Ejercicios por resolver
1 > Responde estas preguntas con datos del fragmento sobre Himmler y las SS:
(a) ¿En qué año pronunció Himmler el discurso radiofónico en que afirmó que era mucho mejor ser pagano que cristiano?
(b) ¿Quién diseñó la Totenkopf?
(c) ¿En qué año adoptaron los miembros del Stosstrupp de Hitler la Totenkopf como emblema distintivo?
2 > Por favor, convierte en una lista breve el párrafo del fragmento sobre Himmler y las SS que empieza con "Himmler creía fervientemente" y conserva sus datos principales.
3 > Retoma el fragmento sobre Himmler y las SS y continúalo a partir de su última oración.

Fragmento del documento

Para Heinrich Himmler, la “memoria ancestral” de Wiligut, un personaje marcado por el alcoholismo y las enfermedades mentales sobre el que incluso recaía la sospecha de abusos sexuales a sus dos hijas –lo que nos da una idea de la falta de humanidad del Reichsführer, al que solo interesaba alcanzar su propósito místico y político- sería la llave que abriría la puerta de la gloriosa prehistoria germana.

Himmler creía fervientemente en todo lo que decía en sus discursos. Convincente orador, hablaba a los jóvenes sobre el irresistible encanto de una orden oscura y secreta, que poseía un credo pagano que se rebelaba contra la burguesía cristiana. En 1937, en un discurso radiofónico, afirmó que era mucho mejor ser pagano que cristiano, y “rendir culto a las certidumbres de la naturaleza y los antepasados que a una divinidad invisible y a sus supuestos representantes en la Tierra”.

Himmler se veía a sí mismo como el fundador de una nueva Orden pagana cuyo objetivo era extenderse por toda Europa y que duraría al menos tanto como el “Reich de los Mil Años” que había iniciado Adolf Hitler al tomar el poder.

Emblemas místicos de las SS

A partir de 1934 las SS fueron promovidas de forma consciente por el Reichsführer no sólo como una élite racial, sino también como una Orden secreta y oscura, creándose a tal efecto insignias simbólicas, emblemas y uniformes que con su elegancia, sirvieron como un señuelo para atraer a sus filas a ciudadanos comunes de media Europa. Durante toda la historia de la terrible organización el emblema que quedaría irremisiblemente asociado a ésta sería la «cabeza de la muerte» o Totenkopf, una calavera con tibias cruzadas diseñada por Karl Maria Weisthor y que se adoptó como un vínculo «directo y emocional» con el pasado de la élite militar de la Alemania imperial, pues ya había sido utilizada por los Húsares Negros o «de la Muerte» y por otras unidades militares tiempo después. En 1923 los miembros del Stosstrupp de Hitler adoptaron la Totenkopf como emblema distintivo, que se seguirían llevando sus sucesores en las SS, aunque con un diseño exclusivo a partir de 1934, con una «cabeza de la muerte» sonriente, con mandíbula inferior, sirviendo de modelo del prestigioso anillo de las SSTotenkopfring– diseñado por Weisthor y que era el regalo con el que Himmler honraba a sus hombres más leales.

Información de origen

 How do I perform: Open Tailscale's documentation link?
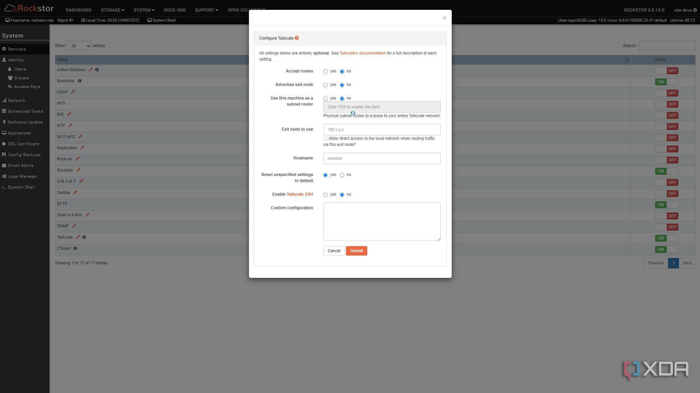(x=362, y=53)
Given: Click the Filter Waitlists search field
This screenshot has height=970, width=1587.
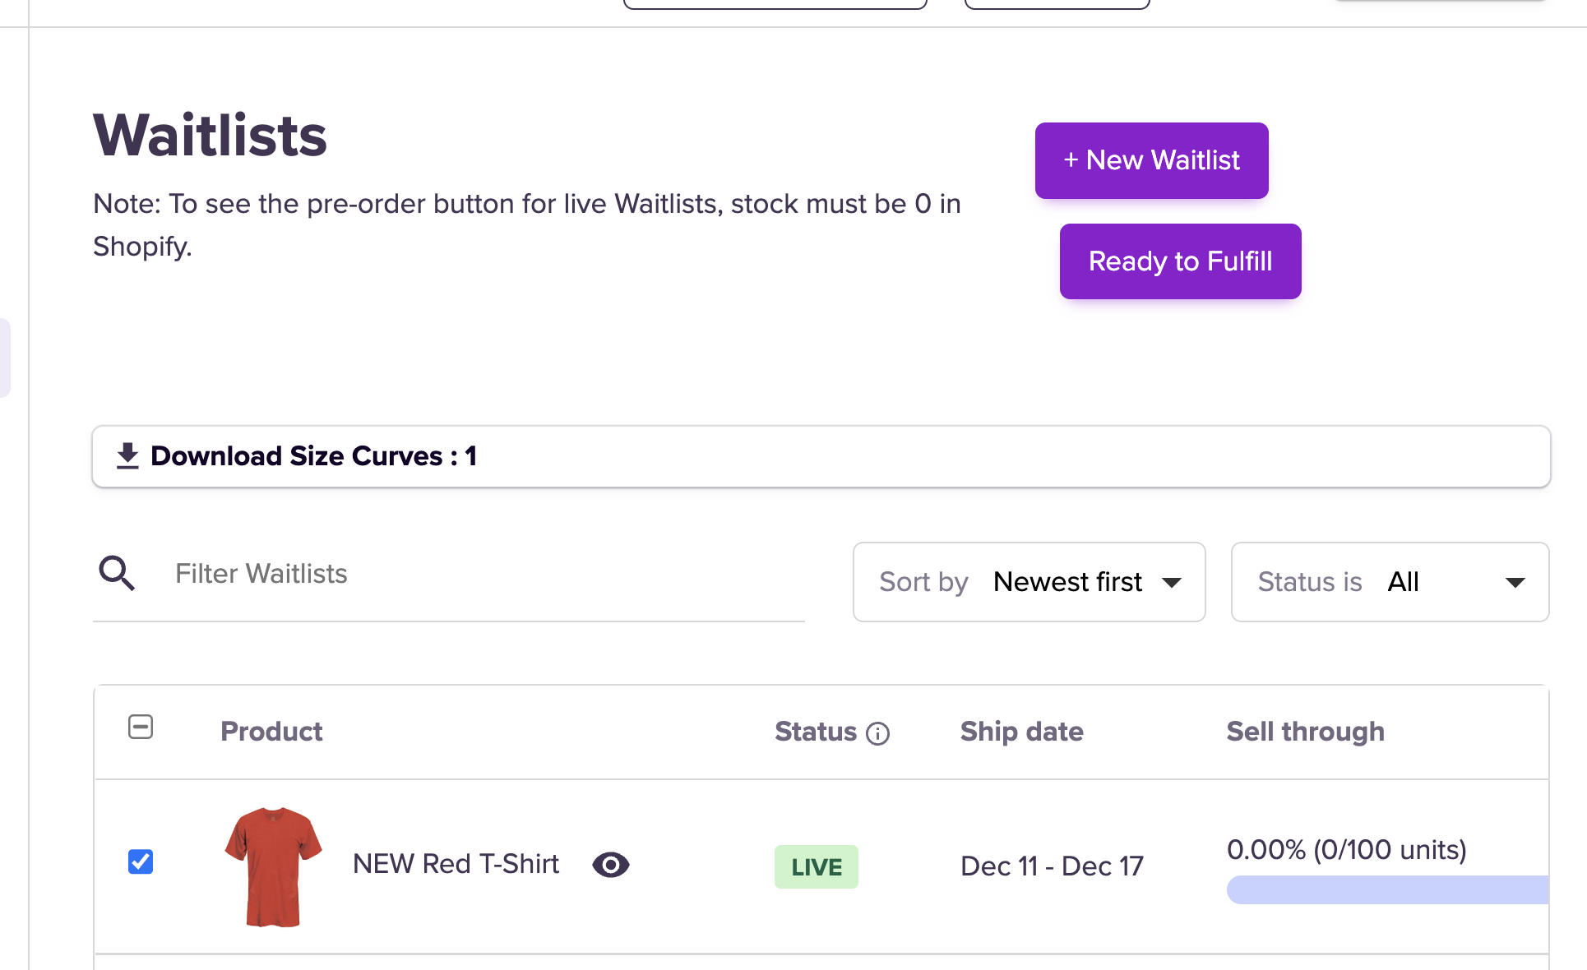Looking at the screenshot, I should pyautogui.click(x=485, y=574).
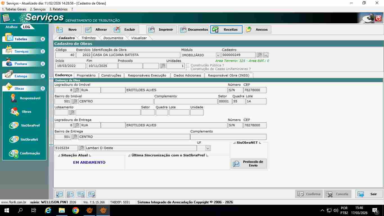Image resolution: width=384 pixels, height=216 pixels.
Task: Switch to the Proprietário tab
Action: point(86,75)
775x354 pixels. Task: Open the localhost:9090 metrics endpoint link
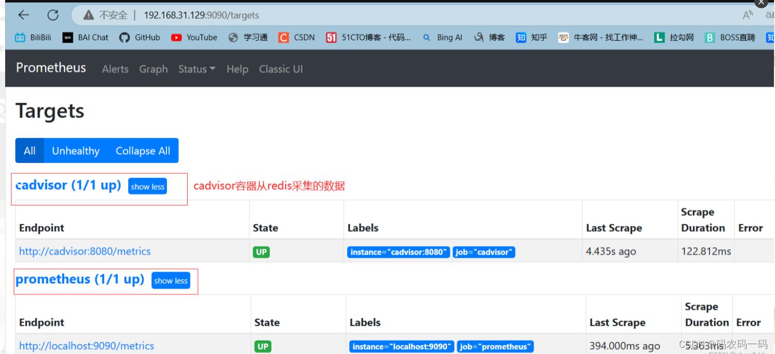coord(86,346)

Clave de respuestas
1 >
(a) En 1937.
(b) Karl Maria Weisthor.
(c) En 1923.

2 >
- Himmler creía fervientemente en todo lo que decía en sus discursos.
- Era un orador convincente que hablaba a los jóvenes del encanto de una orden oscura y secreta con un credo pagano rebelde contra la burguesía cristiana.
- En un discurso radiofónico de 1937 afirmó que era mucho mejor ser pagano que cristiano y rendir culto a las certidumbres de la naturaleza y los antepasados que a una divinidad invisible y a sus supuestos representantes en la Tierra.

3 >
Daga de las SS

Además de la Tontenkopf, las runas SS representaban el elitismo y la camaradería de la organización, siendo pronto elevadas a una condición cuasi sagrada. A todos los Antwärter de la Allgemeine-SS que entraron en la organización antes de 1939 se les impartían clases de simbolismo rúnico como parte de su formación, y en 1945 la Orden Negra utilizaba hasta 14 variedades principales de runas, que incluso se añadieron con teclas especiales a las máquinas de escribir que se utilizaban en sus oficinas centrales.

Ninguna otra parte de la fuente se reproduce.